The homecoming of Ken Griffey, Jr.

As someone who covers sports, I haven’t considered myself a fan in many, many years.

That said, I can’t help but be a wee-bit giddy over Ken Griffey, Jr.’s return to Seattle.

To start with, as a kid my favorite ballplayer—hands down—was Ken Griffey, Sr., who joined the Yankees right around the time I was really, really into the game. There was just something extra-cool about the guy—the way his hat sat at the tip of his afro; the speed with which he tracked down balls in the outfield. Griffey was no longer the All-Star-caliber ballplayer he’d been with the Reds, but I loved him nonetheless.

Second, my favorite team for much of my youth was Seattle. Yeah, I grew up in New York and pulled for the Mets. But, when the Mariners were perennial losers, I adopted them as my own. Then they drafted Junior, as well as my up-the-block neighbor, Dave Fleming.

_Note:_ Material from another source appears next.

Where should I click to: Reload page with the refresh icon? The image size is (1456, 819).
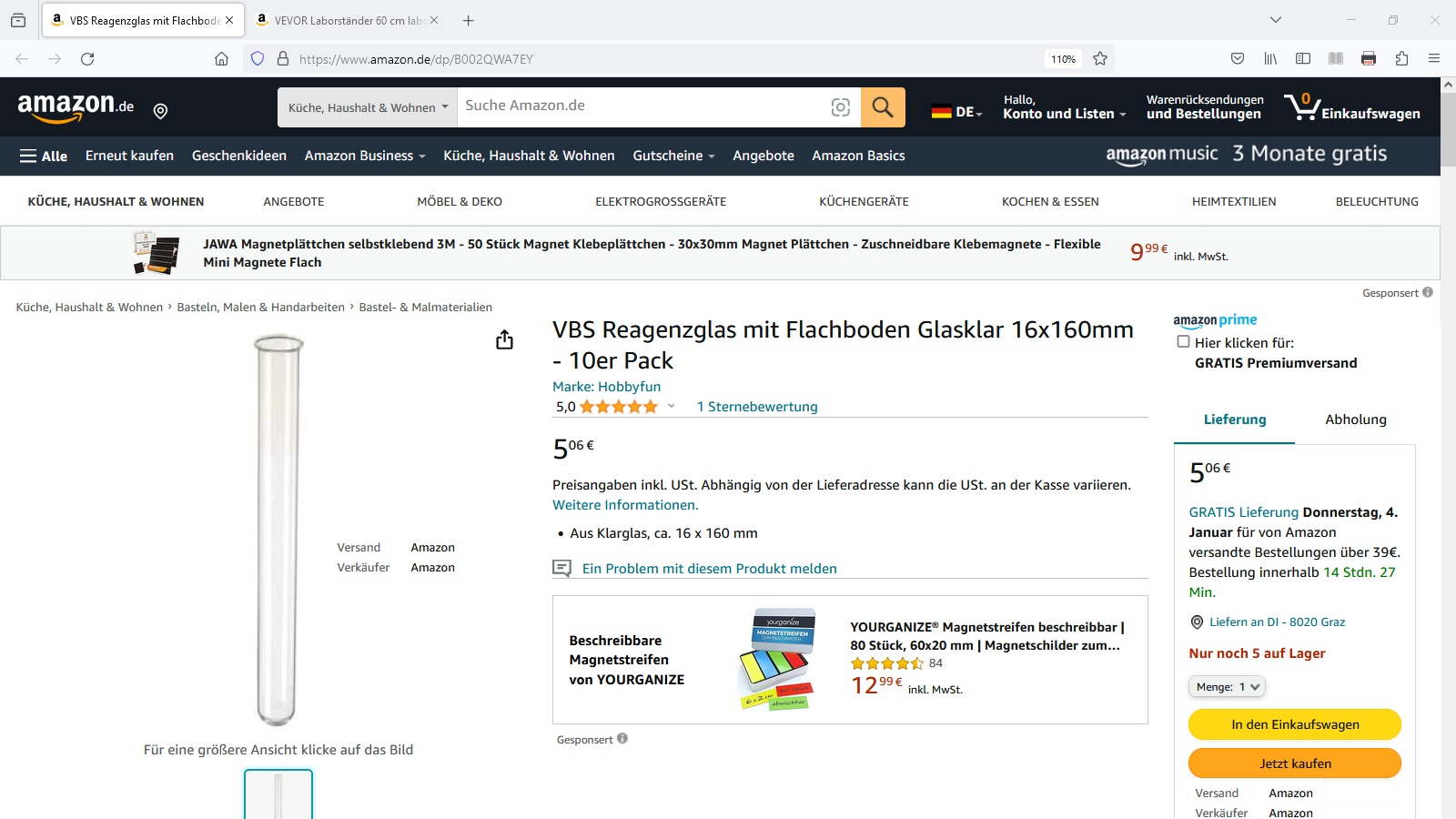point(87,59)
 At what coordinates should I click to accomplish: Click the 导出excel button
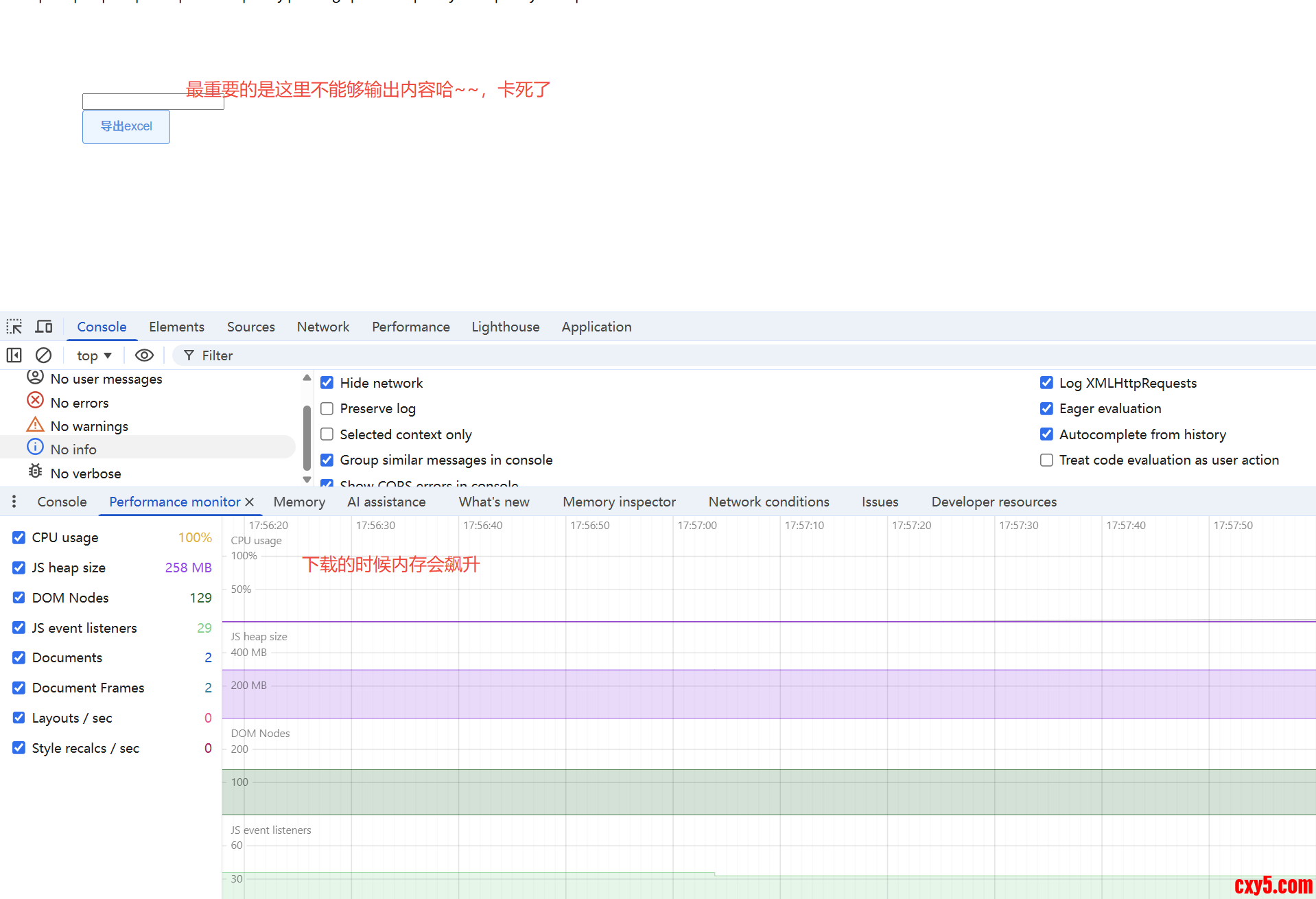(126, 127)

Over the years, I got to know Junior a little. Early on, he could be sort of a jerk—cocky and aloof; went out of his way to make your job difficult. But with maturity, something seemed to snap. One of my best memories is from four or five years ago, when I went to the Reds’ spring training facility to do a piece on Joe Valentine, a Cinci pitcher who had been raised by lesbian parents. Most major leaguers I approached on the subject of gay marriage recoiled. I even had a Washington Nationals PR boob tell me not to ask such questions. But Griffey was fantastic: “If I had a gay teammates, I wouldn’t care even remotely,” he said. “In fact, I’d embrace it. One of my closest friends in the world is gay—he comes and goes from my house without even knocking. It’s just not a big deal to me.”

I know it’s dangerous to walk this path, and I’ll hate when I’m later proved wrong, but I truly believe Griffey to be a clean, non-steroid/HGH-using ballplayer. I’m not alone in this take, either. There’s just something about the guy—he loves baseball, and embraces the game, but you never get the sense he needs it or views it as his only priority. I will say this: I’ve probably covered, oh, 2,000 major leaguers, and he’s one of a handful who I am convinced has never cheated on his wife.

So welcome home, Junior. Hope it goes well for you.

5 thoughts on “The homecoming of Ken Griffey, Jr.”

  1. I can agree with the Griffey likability on so many levels. Being a Texas Rangers fan (yeah, I know time for the ‘roid jokes), I still was fascinated with Griffey. Even drew a picture of him making a wall-leaping catch and submitted it to SI for Kids. There is just something about him that makes me think he never juiced or did much wrong.
    Great post Jeff.

  2. Griffey has had a great career–no question about that–but there is a what-could-have-been component about him that makes him fascinating. Perhaps if he didn’t leave Seattle for Cincinnati, he would have the Aaron’s record. My hope is he has a good season and retires either this or next year as a Mariner.

  3. Griff Jr was an awesome player and wish that he would have had a less injury riddled career. He would have been top 3 in anyone’s discussion. Hands down!